The Crowded ExperiencePosted: 07/09/2010
I found out about a Marathon to be held on August 29th in the first week of August when I was running on Marina Beach and came across a group of people stretching under the instructions of a trainer. They used the sheets of the advertisement of the marathon when they had to lie down and stretch. There was a mix of people of all ages training.
I was eager to participate but ever since a business trip to Mumbai in the second week of August, I have run only for 4 days. I felt my body was not fit enough to run the 21 km, half marathon and even doubted whether I could finish the 7-km run.
I finally registered on 28th August for the 7-km run and received a ‘Bib’ or the number. I was excited and nervous since this was my first time in a short long run since my school days.
D-day arrived and I didn’t plan in advance how to stick my number properly on my T-shirt. For first timers, I can give a tip. Pin all four corners of the bib on the Tshirt before you wear it. For persons who excessively sweat, it’s highly probable the bib comes off during the run.
I decided to walk to the starting point, which was around 2.5 – 3 km from my house. The walk was a good warm up and many people were walking towards the starting point of the marathon. I was quite surprised to see that thousands of people turn up for this event. With no organisers in sight, I followed the herd and reached the start point which was crowded with mainly talkative teenagers and kids and more solemn adults like me.
Kids jumped up and down or climbed on each other on the news that some of their favourite film stars were attending the flag off for the event.
I never actually heard the ‘Go’ and had to run along with crowd. A few guys tripped and fell on the road. After 2 kms, the crowd got thinner and there were the more serious runners. The casual runners were actually more intent on scrambling to the water points and collecting bottles of water, Gatorade or Nimbooz. I decided not to stop for a water point during the run. After all, a 7 km run was not such a big deal when I saw the number of people running.
Just as I never heard the ‘Go’, there was no definitive finish point but there was a stage on which the sponsors and celebrities stood for photo-ops and waiting for the final moments of the end of the half marathon. I was happy that on the last 400 metres, I pushed myself hard to the finish near the stage.
On my walk back home, which was along the half marathon track, I cheered the half marathoners to complete their run.

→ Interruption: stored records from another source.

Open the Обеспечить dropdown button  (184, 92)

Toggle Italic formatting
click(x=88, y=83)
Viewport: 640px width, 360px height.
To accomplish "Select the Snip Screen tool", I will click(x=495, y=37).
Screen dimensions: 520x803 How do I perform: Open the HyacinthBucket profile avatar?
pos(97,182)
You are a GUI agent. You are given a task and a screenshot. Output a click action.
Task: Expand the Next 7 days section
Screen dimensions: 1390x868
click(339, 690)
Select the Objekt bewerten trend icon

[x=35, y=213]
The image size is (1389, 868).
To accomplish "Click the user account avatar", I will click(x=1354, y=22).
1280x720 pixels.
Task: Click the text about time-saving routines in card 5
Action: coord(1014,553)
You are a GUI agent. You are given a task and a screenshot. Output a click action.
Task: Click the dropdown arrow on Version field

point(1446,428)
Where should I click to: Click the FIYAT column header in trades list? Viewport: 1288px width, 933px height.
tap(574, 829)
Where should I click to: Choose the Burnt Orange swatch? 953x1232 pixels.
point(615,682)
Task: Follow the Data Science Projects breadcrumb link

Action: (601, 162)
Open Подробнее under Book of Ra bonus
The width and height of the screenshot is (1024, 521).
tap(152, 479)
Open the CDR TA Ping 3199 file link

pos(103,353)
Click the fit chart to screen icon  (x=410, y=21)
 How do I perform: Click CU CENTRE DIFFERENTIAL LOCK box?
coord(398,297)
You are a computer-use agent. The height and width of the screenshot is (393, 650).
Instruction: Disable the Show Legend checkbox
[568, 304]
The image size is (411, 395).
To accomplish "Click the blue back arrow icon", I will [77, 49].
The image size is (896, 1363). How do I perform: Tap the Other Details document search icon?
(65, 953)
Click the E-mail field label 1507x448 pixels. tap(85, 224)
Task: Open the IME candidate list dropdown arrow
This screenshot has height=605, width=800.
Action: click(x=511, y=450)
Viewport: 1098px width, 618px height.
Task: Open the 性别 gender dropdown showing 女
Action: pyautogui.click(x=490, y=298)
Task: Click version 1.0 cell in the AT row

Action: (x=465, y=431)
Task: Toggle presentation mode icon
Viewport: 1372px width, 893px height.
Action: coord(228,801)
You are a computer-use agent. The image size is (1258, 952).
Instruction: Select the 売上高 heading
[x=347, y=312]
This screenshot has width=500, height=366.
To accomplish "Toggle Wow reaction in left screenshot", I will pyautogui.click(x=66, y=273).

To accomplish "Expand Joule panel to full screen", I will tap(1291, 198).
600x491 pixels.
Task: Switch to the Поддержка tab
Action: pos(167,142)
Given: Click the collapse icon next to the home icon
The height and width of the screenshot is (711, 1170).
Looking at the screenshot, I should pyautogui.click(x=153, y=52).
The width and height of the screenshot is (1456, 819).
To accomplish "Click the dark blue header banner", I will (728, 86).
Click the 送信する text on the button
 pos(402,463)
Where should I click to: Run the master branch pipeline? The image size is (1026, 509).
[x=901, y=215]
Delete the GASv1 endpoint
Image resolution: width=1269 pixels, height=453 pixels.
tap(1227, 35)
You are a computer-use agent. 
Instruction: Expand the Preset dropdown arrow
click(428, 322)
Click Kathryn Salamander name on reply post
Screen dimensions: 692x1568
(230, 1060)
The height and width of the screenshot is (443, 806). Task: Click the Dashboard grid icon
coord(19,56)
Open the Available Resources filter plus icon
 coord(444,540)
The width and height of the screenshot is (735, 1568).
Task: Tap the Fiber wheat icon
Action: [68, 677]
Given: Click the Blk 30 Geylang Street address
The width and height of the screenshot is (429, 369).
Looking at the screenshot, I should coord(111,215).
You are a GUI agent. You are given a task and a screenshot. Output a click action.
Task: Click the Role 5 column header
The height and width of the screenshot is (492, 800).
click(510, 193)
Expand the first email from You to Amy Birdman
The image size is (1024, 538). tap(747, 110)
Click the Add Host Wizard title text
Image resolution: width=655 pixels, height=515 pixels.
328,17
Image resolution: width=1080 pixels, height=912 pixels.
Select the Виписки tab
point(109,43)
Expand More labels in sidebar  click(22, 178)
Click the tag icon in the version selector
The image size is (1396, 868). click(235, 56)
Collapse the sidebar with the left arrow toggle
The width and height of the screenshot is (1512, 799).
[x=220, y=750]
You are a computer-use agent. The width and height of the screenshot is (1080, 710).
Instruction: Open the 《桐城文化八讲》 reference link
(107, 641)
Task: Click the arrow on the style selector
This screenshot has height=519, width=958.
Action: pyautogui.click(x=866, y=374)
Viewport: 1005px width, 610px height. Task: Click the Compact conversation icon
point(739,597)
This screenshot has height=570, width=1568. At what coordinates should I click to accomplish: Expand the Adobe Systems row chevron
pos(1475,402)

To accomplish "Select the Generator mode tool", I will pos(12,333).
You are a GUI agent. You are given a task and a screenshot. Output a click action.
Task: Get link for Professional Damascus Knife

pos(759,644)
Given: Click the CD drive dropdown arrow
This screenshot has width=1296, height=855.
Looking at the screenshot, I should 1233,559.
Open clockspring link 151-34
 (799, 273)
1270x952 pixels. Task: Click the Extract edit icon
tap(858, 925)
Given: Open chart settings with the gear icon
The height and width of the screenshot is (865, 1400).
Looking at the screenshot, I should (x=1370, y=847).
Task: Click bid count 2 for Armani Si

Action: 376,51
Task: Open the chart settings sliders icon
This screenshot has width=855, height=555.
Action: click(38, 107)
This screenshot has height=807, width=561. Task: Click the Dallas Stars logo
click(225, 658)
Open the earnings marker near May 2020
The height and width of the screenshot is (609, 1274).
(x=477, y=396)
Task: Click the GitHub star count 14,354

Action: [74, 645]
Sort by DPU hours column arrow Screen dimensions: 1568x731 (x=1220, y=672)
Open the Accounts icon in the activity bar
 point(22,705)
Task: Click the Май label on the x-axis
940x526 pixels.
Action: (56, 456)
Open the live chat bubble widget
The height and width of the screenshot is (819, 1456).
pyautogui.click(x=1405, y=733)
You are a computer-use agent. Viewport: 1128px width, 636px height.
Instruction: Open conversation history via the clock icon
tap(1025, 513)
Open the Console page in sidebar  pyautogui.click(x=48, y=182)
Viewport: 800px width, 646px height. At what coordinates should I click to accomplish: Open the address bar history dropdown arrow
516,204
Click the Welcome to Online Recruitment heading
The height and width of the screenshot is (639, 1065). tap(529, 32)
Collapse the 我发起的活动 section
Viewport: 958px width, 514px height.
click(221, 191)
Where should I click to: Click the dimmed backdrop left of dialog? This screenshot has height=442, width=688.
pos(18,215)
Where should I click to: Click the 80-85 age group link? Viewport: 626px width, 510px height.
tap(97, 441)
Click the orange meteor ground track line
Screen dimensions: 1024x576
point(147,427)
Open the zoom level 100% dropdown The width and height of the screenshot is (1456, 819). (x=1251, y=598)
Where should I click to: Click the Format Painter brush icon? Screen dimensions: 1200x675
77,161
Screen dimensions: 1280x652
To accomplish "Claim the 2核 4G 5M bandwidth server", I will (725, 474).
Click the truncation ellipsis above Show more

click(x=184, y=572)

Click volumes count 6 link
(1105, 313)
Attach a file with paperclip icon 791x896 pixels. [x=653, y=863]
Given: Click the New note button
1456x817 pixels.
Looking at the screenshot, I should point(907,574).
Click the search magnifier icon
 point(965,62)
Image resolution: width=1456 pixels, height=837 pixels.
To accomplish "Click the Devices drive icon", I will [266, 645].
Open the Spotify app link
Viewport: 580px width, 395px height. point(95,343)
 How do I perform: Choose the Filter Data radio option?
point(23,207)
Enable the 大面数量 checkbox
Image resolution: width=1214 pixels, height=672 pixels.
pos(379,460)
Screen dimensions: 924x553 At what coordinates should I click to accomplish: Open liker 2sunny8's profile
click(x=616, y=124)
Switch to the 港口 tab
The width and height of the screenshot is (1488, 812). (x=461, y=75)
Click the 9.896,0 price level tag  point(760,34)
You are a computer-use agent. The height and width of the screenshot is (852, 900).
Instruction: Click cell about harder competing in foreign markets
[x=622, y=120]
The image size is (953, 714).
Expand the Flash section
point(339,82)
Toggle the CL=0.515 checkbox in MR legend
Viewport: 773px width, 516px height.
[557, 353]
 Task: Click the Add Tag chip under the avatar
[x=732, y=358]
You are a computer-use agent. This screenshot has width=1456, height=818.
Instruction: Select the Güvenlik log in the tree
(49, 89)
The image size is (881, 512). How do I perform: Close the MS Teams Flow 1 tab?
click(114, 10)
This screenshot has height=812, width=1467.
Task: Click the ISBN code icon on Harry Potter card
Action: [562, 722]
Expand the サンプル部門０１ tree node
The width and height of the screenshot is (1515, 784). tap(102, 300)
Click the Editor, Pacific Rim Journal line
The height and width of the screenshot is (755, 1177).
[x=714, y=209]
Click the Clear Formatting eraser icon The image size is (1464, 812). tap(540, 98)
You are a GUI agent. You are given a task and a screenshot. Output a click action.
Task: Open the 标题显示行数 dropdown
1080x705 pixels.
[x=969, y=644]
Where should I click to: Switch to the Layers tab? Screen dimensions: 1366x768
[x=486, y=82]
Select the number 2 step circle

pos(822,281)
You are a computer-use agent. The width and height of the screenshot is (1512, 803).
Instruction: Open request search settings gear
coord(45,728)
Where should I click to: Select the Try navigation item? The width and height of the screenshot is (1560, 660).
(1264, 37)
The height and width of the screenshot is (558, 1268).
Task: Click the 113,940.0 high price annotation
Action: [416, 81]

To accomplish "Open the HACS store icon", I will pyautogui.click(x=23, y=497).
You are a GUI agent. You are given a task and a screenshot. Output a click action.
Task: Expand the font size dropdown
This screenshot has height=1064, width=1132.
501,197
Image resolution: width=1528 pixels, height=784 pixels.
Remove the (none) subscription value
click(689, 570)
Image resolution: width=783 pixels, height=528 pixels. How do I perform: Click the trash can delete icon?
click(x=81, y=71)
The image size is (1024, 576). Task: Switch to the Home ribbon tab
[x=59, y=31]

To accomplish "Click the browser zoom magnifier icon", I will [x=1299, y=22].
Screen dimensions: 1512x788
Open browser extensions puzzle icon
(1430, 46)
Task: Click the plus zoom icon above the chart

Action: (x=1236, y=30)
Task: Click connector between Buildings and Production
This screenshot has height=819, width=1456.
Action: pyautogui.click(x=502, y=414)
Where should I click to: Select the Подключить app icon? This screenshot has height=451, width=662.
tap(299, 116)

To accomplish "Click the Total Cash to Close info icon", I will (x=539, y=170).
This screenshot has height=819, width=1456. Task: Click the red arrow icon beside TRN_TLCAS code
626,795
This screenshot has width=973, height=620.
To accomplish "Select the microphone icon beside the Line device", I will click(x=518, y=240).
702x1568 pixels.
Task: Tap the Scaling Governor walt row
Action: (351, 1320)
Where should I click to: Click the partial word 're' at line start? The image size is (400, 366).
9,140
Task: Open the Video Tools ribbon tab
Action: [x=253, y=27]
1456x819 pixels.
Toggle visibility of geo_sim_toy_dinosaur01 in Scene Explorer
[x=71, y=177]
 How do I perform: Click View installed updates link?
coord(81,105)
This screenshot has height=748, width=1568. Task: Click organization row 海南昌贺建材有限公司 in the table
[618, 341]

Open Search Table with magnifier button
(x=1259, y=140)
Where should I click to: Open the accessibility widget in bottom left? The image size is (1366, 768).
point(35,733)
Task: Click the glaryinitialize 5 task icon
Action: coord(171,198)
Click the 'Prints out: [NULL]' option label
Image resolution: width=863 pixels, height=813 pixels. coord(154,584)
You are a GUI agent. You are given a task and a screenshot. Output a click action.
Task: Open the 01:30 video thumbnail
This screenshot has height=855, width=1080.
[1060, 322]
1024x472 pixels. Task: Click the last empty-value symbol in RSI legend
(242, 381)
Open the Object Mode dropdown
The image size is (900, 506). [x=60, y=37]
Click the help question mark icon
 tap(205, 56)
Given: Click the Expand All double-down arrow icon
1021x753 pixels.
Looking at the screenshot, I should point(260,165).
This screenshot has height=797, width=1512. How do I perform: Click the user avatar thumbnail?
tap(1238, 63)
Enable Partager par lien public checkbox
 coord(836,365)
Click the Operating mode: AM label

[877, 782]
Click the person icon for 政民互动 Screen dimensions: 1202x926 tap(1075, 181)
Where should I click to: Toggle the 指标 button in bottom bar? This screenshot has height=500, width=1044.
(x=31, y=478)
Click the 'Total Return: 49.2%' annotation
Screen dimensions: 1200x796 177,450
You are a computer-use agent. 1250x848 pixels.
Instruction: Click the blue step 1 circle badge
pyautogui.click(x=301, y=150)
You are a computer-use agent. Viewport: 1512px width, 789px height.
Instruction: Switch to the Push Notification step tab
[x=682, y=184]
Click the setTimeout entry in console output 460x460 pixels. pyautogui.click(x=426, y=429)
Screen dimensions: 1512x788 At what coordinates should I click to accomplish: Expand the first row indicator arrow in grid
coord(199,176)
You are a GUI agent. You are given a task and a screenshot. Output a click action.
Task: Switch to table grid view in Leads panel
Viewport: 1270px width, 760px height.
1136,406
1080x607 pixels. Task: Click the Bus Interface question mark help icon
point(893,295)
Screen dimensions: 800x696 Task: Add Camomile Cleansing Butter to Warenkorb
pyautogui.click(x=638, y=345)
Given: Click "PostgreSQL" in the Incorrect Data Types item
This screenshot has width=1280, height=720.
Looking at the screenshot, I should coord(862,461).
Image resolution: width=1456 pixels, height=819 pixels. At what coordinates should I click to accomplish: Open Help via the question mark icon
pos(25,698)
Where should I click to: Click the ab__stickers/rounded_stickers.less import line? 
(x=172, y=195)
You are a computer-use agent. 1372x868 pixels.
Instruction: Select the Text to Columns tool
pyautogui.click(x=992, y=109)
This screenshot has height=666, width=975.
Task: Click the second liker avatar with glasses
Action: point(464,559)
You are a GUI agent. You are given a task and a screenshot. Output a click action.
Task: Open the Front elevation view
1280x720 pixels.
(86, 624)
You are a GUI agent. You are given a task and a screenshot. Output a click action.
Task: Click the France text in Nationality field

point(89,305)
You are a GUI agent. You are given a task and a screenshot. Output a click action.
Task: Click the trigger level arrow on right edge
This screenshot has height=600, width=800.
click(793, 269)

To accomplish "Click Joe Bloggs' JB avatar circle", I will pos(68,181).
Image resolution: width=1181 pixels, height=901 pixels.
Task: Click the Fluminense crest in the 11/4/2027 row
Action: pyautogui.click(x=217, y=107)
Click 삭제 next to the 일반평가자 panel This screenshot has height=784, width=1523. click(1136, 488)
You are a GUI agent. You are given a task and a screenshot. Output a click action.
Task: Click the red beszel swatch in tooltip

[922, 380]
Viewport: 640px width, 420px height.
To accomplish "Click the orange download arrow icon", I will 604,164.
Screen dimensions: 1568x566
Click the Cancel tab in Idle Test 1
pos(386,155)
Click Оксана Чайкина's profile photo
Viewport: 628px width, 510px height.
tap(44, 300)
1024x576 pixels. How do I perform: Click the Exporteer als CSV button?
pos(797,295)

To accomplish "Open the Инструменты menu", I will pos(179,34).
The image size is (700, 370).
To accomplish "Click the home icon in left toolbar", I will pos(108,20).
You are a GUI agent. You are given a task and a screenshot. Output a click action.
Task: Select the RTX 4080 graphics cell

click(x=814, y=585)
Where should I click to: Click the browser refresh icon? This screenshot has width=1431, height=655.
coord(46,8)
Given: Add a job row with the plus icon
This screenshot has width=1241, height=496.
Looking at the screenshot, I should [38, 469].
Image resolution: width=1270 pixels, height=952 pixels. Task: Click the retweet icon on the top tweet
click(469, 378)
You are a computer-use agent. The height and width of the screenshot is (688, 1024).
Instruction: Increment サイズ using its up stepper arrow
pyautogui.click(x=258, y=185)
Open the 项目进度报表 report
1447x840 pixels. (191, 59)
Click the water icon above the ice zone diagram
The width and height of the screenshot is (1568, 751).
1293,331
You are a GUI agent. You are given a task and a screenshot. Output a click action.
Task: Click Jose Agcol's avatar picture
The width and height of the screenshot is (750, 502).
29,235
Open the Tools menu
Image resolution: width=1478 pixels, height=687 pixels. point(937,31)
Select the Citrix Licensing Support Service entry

What perturbed me was that people where throwing the bottles on the road after drinking from them. There was no feeling to keep the environment clean. Some teenagers even threw the bottles in the air which runners behind had to avoid. Worse still, the amateur/ pro athletes on the half marathon did the same, throwing their bottles on the road. What’s the point in having a marathon that is held for a drive to donate to poor children when it destroys other values, of hygiene and compassion?
In the end it was a mixed experience. I was happy that I completed with the low level of preparation, sad about the littering, felt that the only respect was to be part of the 21 km run than a 7 km run and came away more determined to take part in the half marathon next year!!